À Hesdin, nous sommes ravitaillés en pain. Nous couchons sur la paille. Mes pieds me font très mal.
27 Mai Hesdin– Frévent
L’étape est courte mais très dure pour moi, j’ai mal aux pieds et les cuisses en feu. Je suis obligé de m’arrêter plus d’une heure en route et Le Guillon reste auprès de moi. Nous repartons parce que nous risquons de nous faire descendre si nous ne pouvons plus marcher.
Nous dormons sous la pluie. Nous entendons le canon au loin vers le sud ouest ce qui nous donne un peu d’espoir
28 Mai Frévent – Foncquevilliers
L’étape est longue mais à cause de la pluie elle est vite faite. Nous sommes mis à l’abri et avons un repas chaud.
Nous couchons sous un préau d’école où nous sommes lamentablement entassés.
Les chançards arrivent à acheter du vin, de œufs, du lard, mais je suis naturellement un des derniers à m’en apercevoir et ne réussi plus à acheter quoi que ce soit.
29 Mai Foncquevilliers – Ligny Thilloy
Après les 20 kilomètres faits à allure folle, avons un « bon » repas chaud et du pain de seigle.
Nous dressons notre tente dans un champ .sous un tonneau à purin où nous sommes très bien.
Nous attendons jusqu’au soir pour avoir un peu d’eau.
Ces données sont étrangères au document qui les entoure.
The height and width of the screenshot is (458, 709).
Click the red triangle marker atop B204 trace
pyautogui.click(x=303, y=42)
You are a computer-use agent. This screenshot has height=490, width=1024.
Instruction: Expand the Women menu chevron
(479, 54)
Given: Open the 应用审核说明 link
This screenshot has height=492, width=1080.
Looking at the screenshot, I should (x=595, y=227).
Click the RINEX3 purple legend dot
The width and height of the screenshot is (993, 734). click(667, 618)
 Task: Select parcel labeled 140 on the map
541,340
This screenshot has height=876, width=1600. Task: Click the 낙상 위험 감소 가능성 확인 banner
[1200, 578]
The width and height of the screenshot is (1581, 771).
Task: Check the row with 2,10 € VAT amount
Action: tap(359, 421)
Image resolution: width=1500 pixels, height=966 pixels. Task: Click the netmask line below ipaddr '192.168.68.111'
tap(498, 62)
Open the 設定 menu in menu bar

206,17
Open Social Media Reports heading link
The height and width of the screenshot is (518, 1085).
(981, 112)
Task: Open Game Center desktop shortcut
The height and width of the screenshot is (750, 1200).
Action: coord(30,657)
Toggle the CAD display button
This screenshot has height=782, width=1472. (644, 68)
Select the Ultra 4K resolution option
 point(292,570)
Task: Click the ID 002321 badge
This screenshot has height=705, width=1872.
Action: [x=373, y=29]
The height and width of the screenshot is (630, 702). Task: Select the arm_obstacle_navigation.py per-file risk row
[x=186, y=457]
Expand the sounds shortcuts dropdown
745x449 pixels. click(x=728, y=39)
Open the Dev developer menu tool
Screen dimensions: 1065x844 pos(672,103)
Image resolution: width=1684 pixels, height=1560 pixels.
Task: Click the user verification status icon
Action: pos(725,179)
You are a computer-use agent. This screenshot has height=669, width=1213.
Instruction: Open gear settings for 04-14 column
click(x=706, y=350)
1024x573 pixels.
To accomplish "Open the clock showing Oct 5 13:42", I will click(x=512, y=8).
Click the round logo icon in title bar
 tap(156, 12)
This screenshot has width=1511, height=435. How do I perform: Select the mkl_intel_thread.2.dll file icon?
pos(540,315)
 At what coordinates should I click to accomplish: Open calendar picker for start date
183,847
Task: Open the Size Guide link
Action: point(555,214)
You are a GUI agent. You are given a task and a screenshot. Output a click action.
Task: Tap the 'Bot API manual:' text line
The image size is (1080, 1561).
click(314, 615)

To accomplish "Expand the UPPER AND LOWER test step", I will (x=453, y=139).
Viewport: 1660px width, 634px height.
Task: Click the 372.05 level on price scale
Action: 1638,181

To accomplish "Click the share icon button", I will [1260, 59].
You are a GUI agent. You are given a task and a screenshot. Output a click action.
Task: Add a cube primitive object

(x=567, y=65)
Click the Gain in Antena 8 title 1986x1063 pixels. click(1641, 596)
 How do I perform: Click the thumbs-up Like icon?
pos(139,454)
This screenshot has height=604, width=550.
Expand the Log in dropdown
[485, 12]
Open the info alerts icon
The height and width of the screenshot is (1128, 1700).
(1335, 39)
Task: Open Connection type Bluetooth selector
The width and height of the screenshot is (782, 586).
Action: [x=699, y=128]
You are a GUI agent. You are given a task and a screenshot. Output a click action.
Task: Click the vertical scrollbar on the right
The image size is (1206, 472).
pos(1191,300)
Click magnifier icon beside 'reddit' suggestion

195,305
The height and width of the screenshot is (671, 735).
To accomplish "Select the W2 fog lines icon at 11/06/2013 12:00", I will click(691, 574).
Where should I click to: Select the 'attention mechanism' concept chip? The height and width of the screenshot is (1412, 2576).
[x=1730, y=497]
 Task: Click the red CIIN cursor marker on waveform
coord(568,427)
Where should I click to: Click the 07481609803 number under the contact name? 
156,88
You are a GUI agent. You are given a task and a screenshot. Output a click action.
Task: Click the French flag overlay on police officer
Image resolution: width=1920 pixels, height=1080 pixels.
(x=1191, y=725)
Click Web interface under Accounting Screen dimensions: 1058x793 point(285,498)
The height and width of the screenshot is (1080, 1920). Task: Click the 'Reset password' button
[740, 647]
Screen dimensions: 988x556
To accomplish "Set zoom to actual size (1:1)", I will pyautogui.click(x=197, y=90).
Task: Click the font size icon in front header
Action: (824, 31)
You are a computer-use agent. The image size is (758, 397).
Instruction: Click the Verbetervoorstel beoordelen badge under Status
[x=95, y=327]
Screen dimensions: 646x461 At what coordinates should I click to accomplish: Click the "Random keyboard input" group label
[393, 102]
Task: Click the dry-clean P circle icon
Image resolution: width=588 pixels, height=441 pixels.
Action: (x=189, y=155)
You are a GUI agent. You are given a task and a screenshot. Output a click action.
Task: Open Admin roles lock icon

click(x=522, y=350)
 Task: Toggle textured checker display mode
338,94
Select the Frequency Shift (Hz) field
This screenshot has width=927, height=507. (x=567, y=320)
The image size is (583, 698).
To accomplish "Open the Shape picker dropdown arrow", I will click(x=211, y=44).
Nous sommes bien trop fatigués pour penser. Le tabac diminue très rapidement.
30 Mai Ligny Thilloy – Cambrai
Les 32 kilomètres sont avalés de 7 heures 40 à 15 heures 15 et personne ne se plaint de mal aux pieds.
Enfin une caserne et des paillasses.
J’écris à ma femme et à ma mère, mais les lettres ne partiront probablement pas.
31 Mai Repos à la caserne de Cambrai.
Journée de repos agréable où mes pieds pourraient se reposer un peu si nous n’étions obligés de faire des heures de queue pour avoir un peu de soupe et un morceau de pain.
Réussissons à manger le midi et le soir. Sans regarder notre captivité comme une villégiature nous l’envisageons avec sérénité, sachant que la France gagnera quand même et nous retirera assez vite de cette situation.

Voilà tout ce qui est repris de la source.